Is Cybersecurity a Public Good
Full Title of Reference
Is Cybersecurity a Public Good? Evidence from the Financial Services Industry
Benjamin Powell, Is Cybersecurity a Public Good? Evidence from the Financial Services Industry, 1 J. L. Econ. & Pol'y 497 (2005). Web
- Threats and Actors: Financial Institutions and Networks
- Issues: Economics of Cybersecurity; Supply Chain Issues; Incentives; Information Sharing/Disclosure; Public-Private Cooperation
After September 11th many government officials have become concerned with the possibility of terrorists launching attacks on the U.S. through the internet. Cybersecurity in industries that form our economy's “critical infrastructure” have been of particular concern. This paper examines the economics of cybersecurity. The economics of externalities, public goods, market failure, and government failure are all explored as they relate to cybersecurity. The financial services industry is clearly an area of critical infrastructure in our economy. This industry provides a case study to examine whether the market is providing the efficient level of cybersecurity or whether government intervention is required.
Some key points:
- If the costs of the security are high, the private benefits low, and the public benefits high, then firms will under-provide cybersecurity on the market. If the costs are low and private benefits are high, then firms will generally provide close to efficient levels of cybersecurity despite
some positive externalities.
- If cybersecurity were a purely public good, we would not see the private sector devoting so many dollars, employees, and planning resources or employing so many technologies to provide cybersecurity. There must be enough of a private return to cybersecurity to cause firms to invest so much in it. If the publicness characteristics of cybersecurity were very troubling, we would not likely see the industry continue to devote more resources to security. In general, firms do not appear to be free riding or holding off for other companies to innovate.
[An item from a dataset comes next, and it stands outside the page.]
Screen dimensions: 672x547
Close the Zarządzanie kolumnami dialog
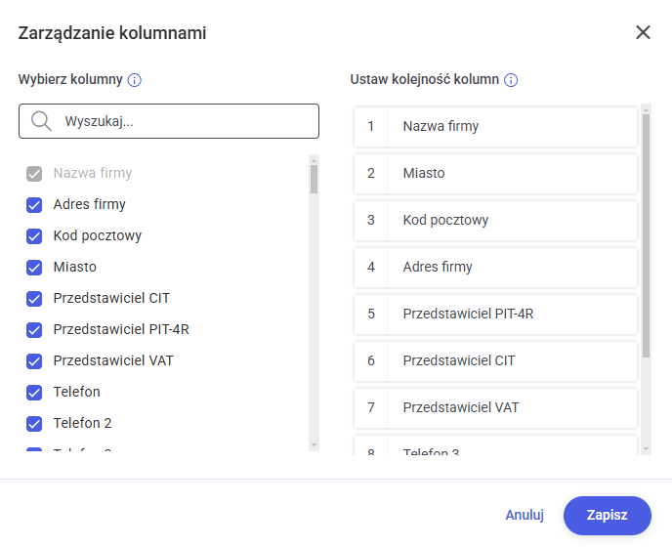click(x=643, y=32)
- The key to potential market failures in information sharing is that the firm sharing the information does not benefit from sharing. This problem can be solved or at least reduced with appropriate incentive devices. Many information-sharing groups are private and can exclude non-members. With the ability to kick out members suspected of holding back information, incentives for sharing would improve. Other positive monetary incentives for sharing could also be offered. While the potential for free riding and underprovision of information sharing exists, there are benefits to be had by private groups if they can create the right incentive structure.
- The market is often accused of underproviding security, but overprovision, in which security spending exceeds the expected value of losses from
breaches, is likely to occur when government regulators determine the level of security.
- Former homeland security czar Tom Ridge stated the problem by saying, “Anywhere there is a computer…whether in a corporate building, a home office or a dorm room… if that computer isn’t secure, it represents a weak link. Because it only takes one vulnerable system to start a chain reaction that can lead to devastating results.” If his statement is true and literally any unsecured computer poses a threat, then U.S. policymakers cannot correct the public good problem of cybersecurity. For U.S. policy to be effective, the externality would have to be external to individual firms and users but internal to the United States.